Evisceration of small bowel through spontaneous perforation
A 25-year-old housewife was brought to the emergency room of our hospital early in the morning, complaining of abdominal pain and prolapse of bowel loops per rectum, following defecation 3 hours ago. While having a history of a short period of rectal bleeding two years back during pregnancy, she denied any history of rectal prolapse or rectal trauma/penetration. Her drug history, family history, and psychosocial history were unremarkable.

On physical examination, the patient was hemodynamically stable but looked terrified. Her pulse rate was 95/min and blood pressure 110/75 mmHg. The abdomen was soft, but tender on deep palpation without rebound tenderness. About 50 cm of purple-colored small bowel loops were extruding from the anus. On rectal examination, the rectum was wide and filled with small bowel loops and serous fluid resembling intraperitoneal fluid, indicating rectal perforation. The bowel loops were washed with warm saline and gently reduced to avoid further ischemia. A tampon was placed to prevent re-prolapse of bowel loops while patient was being prepared for laparotomy. The diagnosis of rectal perforation was made, with suspicion of rectal trauma/penetration; however, the patient denied any rectal trauma/penetration.

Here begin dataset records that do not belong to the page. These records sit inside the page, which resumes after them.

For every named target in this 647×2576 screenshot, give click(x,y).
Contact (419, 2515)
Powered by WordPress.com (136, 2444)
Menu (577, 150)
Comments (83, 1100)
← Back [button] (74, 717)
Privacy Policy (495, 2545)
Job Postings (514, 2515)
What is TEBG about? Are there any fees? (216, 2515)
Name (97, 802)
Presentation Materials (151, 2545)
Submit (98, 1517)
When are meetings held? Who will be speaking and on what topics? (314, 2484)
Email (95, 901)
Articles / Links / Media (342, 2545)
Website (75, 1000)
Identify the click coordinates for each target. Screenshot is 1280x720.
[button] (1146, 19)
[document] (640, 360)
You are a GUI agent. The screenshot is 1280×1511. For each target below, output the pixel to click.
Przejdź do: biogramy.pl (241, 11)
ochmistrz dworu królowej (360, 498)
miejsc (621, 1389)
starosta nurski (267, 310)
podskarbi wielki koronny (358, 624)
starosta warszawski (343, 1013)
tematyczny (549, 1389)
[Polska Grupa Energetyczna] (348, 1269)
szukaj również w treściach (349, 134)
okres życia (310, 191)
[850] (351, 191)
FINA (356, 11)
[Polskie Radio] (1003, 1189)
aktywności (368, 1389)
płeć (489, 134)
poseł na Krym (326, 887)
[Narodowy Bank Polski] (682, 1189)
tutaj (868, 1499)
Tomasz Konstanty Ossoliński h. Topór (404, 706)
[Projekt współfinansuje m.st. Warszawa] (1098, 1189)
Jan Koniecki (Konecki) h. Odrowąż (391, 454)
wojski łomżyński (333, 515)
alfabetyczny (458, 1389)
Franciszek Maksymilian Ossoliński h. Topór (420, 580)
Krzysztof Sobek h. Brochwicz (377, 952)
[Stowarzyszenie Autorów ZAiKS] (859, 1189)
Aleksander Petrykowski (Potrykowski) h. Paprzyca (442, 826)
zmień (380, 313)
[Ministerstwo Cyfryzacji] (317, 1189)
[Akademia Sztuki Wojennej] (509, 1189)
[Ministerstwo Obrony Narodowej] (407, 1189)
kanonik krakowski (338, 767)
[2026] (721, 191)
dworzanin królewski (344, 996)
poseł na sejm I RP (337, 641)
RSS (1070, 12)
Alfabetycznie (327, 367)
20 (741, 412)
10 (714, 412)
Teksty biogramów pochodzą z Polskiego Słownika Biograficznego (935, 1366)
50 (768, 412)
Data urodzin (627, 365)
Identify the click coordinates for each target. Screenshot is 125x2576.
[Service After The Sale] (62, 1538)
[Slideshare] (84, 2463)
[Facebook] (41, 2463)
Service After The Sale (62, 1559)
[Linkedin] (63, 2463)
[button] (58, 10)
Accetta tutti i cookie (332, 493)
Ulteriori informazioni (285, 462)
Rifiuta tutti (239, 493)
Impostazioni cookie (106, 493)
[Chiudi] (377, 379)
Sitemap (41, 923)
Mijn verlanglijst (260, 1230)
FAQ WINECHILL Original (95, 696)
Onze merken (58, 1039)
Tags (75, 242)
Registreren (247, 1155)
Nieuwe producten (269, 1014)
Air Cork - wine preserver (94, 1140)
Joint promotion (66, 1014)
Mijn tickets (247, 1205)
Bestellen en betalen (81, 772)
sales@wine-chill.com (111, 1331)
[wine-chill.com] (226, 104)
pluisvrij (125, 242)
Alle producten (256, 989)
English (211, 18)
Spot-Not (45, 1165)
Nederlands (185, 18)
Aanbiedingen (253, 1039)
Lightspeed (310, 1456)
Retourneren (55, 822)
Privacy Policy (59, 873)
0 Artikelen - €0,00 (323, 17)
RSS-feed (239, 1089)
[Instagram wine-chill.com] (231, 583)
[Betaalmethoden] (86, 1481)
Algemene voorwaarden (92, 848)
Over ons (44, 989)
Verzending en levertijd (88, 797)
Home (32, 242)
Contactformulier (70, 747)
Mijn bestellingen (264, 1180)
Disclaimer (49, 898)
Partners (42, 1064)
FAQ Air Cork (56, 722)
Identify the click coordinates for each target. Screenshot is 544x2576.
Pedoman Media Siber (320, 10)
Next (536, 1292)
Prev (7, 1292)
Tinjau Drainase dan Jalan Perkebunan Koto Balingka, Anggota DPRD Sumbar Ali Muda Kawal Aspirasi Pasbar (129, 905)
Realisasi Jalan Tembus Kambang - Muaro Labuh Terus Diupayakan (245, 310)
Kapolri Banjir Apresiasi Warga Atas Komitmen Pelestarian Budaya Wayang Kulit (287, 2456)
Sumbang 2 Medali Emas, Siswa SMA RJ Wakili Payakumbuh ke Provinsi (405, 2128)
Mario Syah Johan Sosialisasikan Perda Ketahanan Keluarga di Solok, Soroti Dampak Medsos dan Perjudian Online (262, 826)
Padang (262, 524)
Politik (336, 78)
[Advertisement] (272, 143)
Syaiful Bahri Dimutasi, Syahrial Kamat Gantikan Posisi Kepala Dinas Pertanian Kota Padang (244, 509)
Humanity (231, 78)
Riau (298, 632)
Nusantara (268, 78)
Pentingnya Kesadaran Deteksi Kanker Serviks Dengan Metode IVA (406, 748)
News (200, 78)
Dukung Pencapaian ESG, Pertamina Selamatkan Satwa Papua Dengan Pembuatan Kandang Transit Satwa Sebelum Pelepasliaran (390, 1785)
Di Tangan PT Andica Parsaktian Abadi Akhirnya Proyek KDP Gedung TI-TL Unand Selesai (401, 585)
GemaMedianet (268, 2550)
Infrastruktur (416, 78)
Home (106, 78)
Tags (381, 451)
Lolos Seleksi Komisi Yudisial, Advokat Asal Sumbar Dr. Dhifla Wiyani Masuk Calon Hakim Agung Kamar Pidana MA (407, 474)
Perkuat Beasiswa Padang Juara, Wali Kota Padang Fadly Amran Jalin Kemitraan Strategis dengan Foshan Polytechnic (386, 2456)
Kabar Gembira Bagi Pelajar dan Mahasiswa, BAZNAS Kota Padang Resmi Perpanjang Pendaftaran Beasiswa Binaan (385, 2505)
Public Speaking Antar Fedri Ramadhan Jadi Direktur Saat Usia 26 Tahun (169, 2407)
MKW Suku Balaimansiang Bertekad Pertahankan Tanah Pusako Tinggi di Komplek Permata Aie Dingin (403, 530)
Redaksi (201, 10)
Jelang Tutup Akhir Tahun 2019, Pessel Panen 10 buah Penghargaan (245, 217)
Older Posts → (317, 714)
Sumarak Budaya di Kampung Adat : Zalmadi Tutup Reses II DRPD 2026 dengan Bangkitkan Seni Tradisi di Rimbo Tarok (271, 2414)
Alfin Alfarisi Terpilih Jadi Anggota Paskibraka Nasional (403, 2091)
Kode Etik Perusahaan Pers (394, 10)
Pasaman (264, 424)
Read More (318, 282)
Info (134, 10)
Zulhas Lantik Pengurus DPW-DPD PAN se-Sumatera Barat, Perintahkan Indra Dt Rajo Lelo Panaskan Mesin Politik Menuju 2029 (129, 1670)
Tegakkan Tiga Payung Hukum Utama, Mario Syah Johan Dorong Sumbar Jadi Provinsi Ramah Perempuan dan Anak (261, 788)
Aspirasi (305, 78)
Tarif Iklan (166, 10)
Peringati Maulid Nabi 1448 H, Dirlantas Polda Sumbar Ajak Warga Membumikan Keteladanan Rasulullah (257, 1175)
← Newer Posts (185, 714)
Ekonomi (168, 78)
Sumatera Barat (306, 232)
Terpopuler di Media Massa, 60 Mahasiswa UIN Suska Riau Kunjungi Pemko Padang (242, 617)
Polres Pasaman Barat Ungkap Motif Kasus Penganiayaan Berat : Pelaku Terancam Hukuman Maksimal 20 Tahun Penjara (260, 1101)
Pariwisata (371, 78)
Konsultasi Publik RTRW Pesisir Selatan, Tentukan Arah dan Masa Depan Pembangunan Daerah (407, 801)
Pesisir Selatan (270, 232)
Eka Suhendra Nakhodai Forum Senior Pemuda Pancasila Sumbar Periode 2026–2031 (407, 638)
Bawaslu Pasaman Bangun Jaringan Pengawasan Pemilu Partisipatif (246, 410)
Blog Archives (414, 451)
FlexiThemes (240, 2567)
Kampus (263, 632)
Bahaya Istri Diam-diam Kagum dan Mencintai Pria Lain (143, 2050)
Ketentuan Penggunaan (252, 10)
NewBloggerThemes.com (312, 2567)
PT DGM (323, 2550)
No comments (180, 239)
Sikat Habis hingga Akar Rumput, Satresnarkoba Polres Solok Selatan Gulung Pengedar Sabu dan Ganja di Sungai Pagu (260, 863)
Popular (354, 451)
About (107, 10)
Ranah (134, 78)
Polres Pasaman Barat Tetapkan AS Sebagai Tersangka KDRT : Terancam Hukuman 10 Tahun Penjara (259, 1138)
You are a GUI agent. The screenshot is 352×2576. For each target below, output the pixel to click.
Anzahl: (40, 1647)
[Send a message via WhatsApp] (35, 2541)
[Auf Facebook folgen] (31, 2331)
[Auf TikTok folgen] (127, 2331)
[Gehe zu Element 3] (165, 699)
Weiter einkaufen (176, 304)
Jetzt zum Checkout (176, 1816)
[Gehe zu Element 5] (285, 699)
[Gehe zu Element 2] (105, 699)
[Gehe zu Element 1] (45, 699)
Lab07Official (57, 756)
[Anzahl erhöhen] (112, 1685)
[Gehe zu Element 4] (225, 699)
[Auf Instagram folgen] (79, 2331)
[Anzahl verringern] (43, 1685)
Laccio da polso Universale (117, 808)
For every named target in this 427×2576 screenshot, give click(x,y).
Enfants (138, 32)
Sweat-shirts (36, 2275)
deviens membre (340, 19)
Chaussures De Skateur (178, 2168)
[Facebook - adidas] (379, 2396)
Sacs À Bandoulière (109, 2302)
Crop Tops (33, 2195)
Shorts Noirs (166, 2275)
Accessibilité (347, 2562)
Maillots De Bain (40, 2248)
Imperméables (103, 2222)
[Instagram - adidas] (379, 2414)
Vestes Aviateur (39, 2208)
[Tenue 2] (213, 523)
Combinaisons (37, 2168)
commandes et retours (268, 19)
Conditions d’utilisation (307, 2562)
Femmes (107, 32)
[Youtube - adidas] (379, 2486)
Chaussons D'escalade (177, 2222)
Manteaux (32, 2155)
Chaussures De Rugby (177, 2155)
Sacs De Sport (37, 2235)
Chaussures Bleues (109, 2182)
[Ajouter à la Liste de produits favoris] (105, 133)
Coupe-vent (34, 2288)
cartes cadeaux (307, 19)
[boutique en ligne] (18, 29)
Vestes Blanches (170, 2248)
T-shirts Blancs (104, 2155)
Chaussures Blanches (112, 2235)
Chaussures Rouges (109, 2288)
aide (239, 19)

The patient was prepared for emergency surgery. Laparotomy was done through lower midline incision by the surgery team (A consultant surgeon, a specialist surgeon and a junior resident). The peritoneal cavity was clean with no sign of blood or contamination. About 100 cm of small bowel loops nearly 60 cm away from the ileo-cecal valve had entered the rectum through a 7 cm longitudinal tear on anterior aspect of intraperitoneal part of the rectum. The bowel loops were gently recovered from within the rectum; they were congestive and edematous, but viable. The laceration was primarily repaired in two layers and a protecting colostomy (Hartmann's) was created. The abdomen was closed in usual way. Parenteral antibiotics were given for 5 days. Postoperatively, the patient's condition progressively improved, and she was discharged on the 7th postoperative day in good condition. Colostomy was successfully reversed after 3 months.